Post by øøøøøøø » Tue Apr 26, 2011 9:10 am

I find myself fairly often answering questions about speaker impedance in amplifiers. I figured now that we have the "technical threads" sub-forum, it might be a good time to try and collect all the info in one place so that we're not constantly re-hashing the same stuff over and over-- we can just refer to this thread. If the mods deem it worthy, they can move it there.

First of all, the answers to the most common questions:

Q: I have an amp that specifies it wants to see an 8 ohm load. Is it OK to hook a 4 ohm, 2 ohm, or 16 ohm load to it? Will I blow up anything? (substitute any numbers you want)
A: "It depends." Typically, with Fender amps, you are OK going either one step up or one rung down-- either half, or double. In an old Fender amp requesting 8 ohms, you should be fine with either 4 ohms or 16 ohms. By "fine," I mean "not exceedingly likely to blow anything up." As always, there are no guarantees. With the upward mismatch (i.e. the load is double what's specified), you're in slightly more danger. With half the requested load, your risk is very low. Going too far beyond the "half or double" rule of thumb is asking for trouble. This applies mainly to Fender amps, but to many others as well. Any amp with robust transformers (Traynor, Ampeg, etc) will usually be pretty tolerant of a reasonable (i.e. 100% either direction) mismatch.

Q: My dad is an electronics engineer, and he told me that upward mismatches are safer (i.e. 4 ohm output into 16 ohm load), and this 80-year-old TV repair guy I'm friends with says the opposite-- that downward mismatches (i.e. 8 ohm output into 2 ohm load) are safer. The old dude probably just has alzheimer's, right?
A: No. The answer to this question depends on whether you're talking about tube or solid-state technology, and this is the source of the confusion. Solid-state amps typically have a very LOW output impedance, and will easily drive a load many times higher than their output impedance. In fact, they're usually happiest this way, and having a load with too LOW an impedance is dangerous-- dead shorts will kill a solid-state amp, and open circuits will be fine.

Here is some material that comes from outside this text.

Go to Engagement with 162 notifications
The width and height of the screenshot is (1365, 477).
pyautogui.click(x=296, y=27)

Tube amps are the opposite. Tube amps prefer if the output impedance of the amp and the load are matched as close as possible; however, to some degree they are fairly tolerant of loads that are lower in impedance than the source. Loads whose impedance are way higher than the amp's output impedance will cause what's called flyback voltages in the output transformer. This can lead to arcing, and can burn the insulation off the transformer's windings, causing death to the transformer. Tube amps are the opposite of solid-state, as a rule: they'd rather see a dead short on the output than an open circuit. Fender amps have a shorting jack on their speaker outputs for this reason-- If the speaker comes unplugged, it shorts the output transformer secondary, which will 'buy you some time' until you figure out that there's no speaker connected.

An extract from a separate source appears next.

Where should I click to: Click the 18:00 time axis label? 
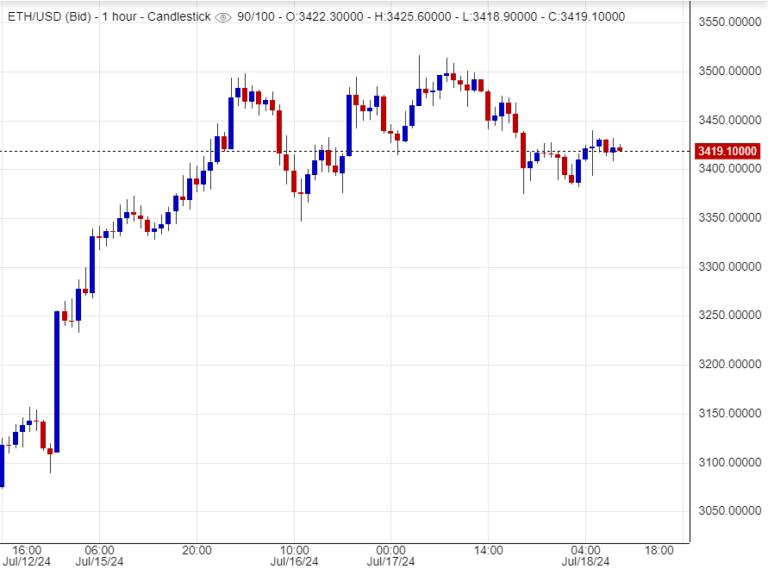[x=658, y=549]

Q: I have an amp that wants to see 4 ohms, but my only cab right now is 16 ohms. Can I hook it up just to see what the amp sounds like and make sure it works? Is there any way to minimize the chance of damage?
A: Do so at your own risk. If the numbers were reversed (16 ohm amp, 4 ohm speaker), you'd likely be fine if you were reasonable with the demands placed on the amp--your tubes would wear a bit faster, probably. However, upward mismatches like the one in this example are more dangerous for the output transformer. The greater the upward mismatch, the greater the flyback voltages. At low volumes you would be fine. The higher the volume, the more voltage swing you're causing at the output tubes, and the greater the flyback voltages will be. I won't say it's "never OK," or that it will cause instant death to every amp-- but proceed with caution.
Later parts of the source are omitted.